Quote:But even NCO's

The "N" part of NCO stands for the prefix "non-".  I'm going to out on a limb here and assume you understand what the prefix "non-" means.  If you don't well I'm wasting my time as it is a fairly common prefix in the English Language.

Quote:can develop some talent for command useful as blue-collar supervisors. Let us not forget that post-WWII veterans' organizations offered more to veterans of the GI Generation for participation in "the Big One -- "Double-ya, Double-ya Two", as the fictional Archie Bunker put it. Combat in Korea didn't count for as much, and occupation duty in Japan or western Germany after the war (a near-vacation) didn't count much either.
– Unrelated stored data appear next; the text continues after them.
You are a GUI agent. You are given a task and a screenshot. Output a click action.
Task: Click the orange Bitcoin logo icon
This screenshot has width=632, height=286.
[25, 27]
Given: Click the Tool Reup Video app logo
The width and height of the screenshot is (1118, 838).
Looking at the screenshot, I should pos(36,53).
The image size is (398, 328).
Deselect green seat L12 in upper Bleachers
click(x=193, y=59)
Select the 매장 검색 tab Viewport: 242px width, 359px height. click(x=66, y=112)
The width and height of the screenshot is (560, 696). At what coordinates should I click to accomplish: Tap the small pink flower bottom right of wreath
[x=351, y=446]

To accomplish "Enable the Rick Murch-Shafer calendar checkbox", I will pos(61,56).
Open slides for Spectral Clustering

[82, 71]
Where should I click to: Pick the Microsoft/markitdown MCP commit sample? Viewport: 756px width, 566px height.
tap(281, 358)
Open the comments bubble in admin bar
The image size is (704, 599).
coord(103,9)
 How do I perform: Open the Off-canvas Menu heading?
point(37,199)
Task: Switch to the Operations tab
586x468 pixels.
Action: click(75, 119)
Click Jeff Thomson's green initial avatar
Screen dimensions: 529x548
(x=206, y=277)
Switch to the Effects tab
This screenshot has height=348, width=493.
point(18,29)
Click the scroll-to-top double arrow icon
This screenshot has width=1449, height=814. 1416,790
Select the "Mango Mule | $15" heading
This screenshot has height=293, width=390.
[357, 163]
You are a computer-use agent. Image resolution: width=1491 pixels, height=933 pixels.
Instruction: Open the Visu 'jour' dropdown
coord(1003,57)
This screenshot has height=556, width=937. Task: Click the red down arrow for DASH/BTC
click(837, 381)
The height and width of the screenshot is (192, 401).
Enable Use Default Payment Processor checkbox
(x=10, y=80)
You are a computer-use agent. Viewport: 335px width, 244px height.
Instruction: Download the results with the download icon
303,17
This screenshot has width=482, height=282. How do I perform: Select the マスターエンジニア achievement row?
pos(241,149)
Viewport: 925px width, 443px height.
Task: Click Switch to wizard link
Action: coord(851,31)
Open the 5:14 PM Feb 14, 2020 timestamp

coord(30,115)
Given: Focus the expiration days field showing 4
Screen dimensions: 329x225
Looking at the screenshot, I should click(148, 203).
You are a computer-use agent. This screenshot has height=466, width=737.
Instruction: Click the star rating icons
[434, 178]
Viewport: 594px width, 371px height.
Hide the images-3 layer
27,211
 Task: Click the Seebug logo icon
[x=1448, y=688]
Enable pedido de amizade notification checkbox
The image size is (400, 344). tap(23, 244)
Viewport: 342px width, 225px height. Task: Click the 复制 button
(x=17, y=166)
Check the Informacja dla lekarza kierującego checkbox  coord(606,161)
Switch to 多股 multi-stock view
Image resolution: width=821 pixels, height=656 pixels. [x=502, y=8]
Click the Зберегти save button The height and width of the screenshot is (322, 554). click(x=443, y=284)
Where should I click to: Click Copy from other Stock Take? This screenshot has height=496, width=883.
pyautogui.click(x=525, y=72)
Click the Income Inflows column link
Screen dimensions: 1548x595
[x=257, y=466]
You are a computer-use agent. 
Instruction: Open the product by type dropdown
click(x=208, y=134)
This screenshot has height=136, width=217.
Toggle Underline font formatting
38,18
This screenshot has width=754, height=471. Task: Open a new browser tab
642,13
Young Silent soldiers were in Europe in case the Soviet Union tried to push it's order into western Europe by military invasion.

Agreed.  Korea is largely a forgotten conflict.  Occupation duty as I said was actually pretty cushy if you weren't in logistics (it took several years to repair the transport infrastructure in Europe.  As I said previously the hard break only became evident after the fact hence why I say that generational boundaries are lagging indicators.  You do understand what the phrase "lagging indicator" means don't you?  Then again you might not since you seem to think that new home starts are a leading economic indicator.  

Quote:Should Donald Trump have to resign in disgrace,

Donald Trump is not Richard Nixon.  We've been hearing "Muh Racism" and "Muh Russia" for over two years now from the Dims.  If he was dirty something would have been found long before now.

Quote:then most likely Mike Pence has dirty hands too.

Like what? Sauce or it didn't happen (Lefty rags probably won't be counted as Sauce either).  He signed a couple unpopular laws as Indiana Governor?  That doesn't mean shit.  The worst anyone can really say about Pence is he doesn't like fags too much.  That also doesn't mean shit.  Considering Pence opposes throwing me off roofs and the Dims want to import people who want to throw me off a roof he's the lesser evil in that reguard.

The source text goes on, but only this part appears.